Here are the key points regarding drag coefficient, Reynolds number, and their relationship:
- Drag coefficient (Cd) is a dimensionless number that quantifies the drag or resistance of an object in a fluid environment. It depends on the size, shape, and surface roughness of the object.
- Reynolds number (Re) is also a dimensionless number that indicates the flow regime - laminar or turbulent. It depends on object size, fluid velocity, fluid viscosity, and fluid density.
- At low Reynolds numbers (laminar flow), drag coefficient is higher due to smooth laminar flow and lack of turbulence to trip the boundary layer.
- As Reynolds number increases (transition to turbulent flow), drag coefficient drops due to turbulent eddies that transfer momentum to the boundary layer and delay separation.
- In the turbulent flow regime, drag coefficient levels off and becomes independent of Reynolds number.
- A low drag coefficient generally indicates an aerodynamic, streamlined shape. A high drag coefficient indicates a blunt, non-streamlined shape.

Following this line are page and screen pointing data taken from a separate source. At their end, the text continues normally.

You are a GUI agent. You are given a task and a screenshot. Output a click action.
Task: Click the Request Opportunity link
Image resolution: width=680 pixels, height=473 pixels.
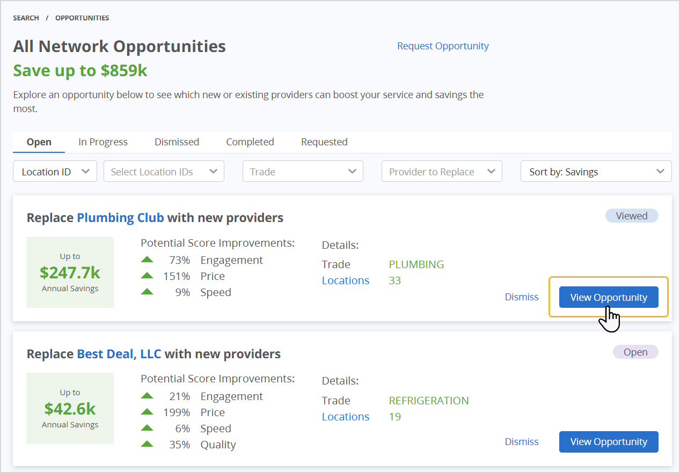click(x=443, y=46)
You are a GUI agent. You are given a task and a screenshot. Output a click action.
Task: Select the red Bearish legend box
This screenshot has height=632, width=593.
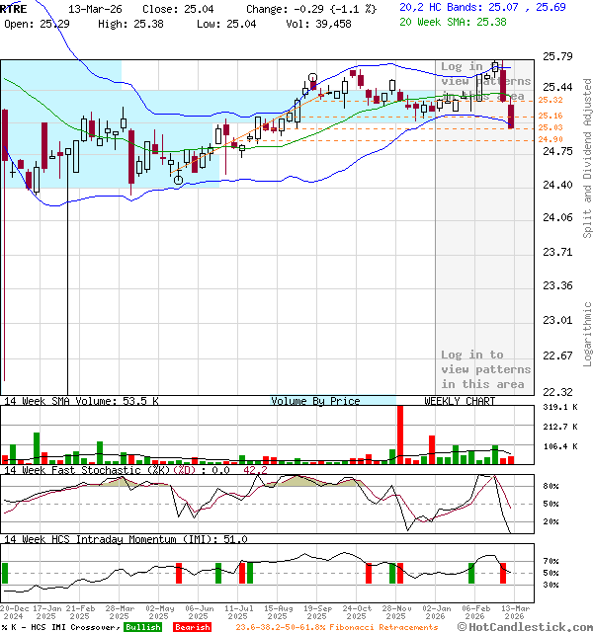192,627
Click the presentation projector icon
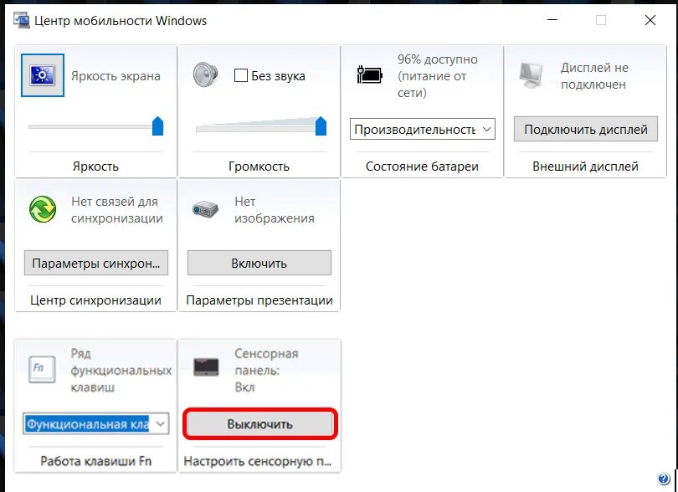This screenshot has height=492, width=678. click(205, 208)
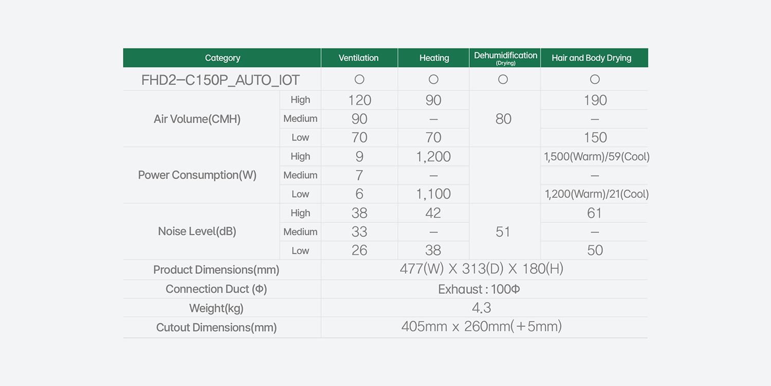Screen dimensions: 771x386
Task: Select the Dehumidification (Drying) column header
Action: pos(505,58)
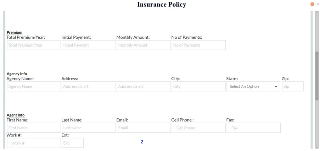Screen dimensions: 320x151
Task: Click the Zip input field
Action: (293, 87)

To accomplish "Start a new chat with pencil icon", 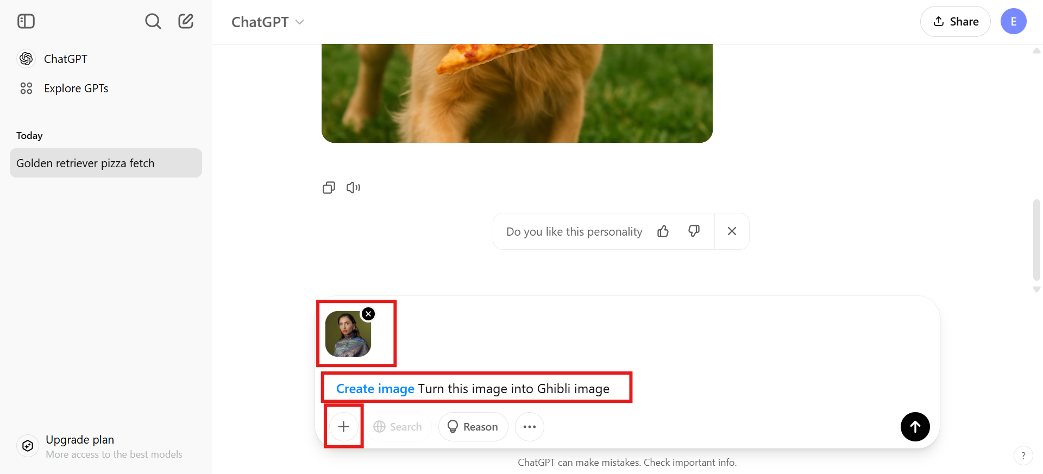I will (186, 21).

- A low drag coefficient is desirable for most applications to reduce drag force (since drag force is proportional to Cd). However for braking systems a high drag is preferred.
- For streamlined shapes like airfoils, a low Cd of 0.02 - 0.1 is typical. For bluff bodies like spheres Cd can be 0.5 or more.
So in summary, a low drag coefficient is associated with streamlined shapes and is desirable in most applications. A high drag coefficient is seen in blunt shapes and may be useful in braking applications. Reynolds number affects Cd but once in the fully turbulent regime, Cd becomes independent of Re.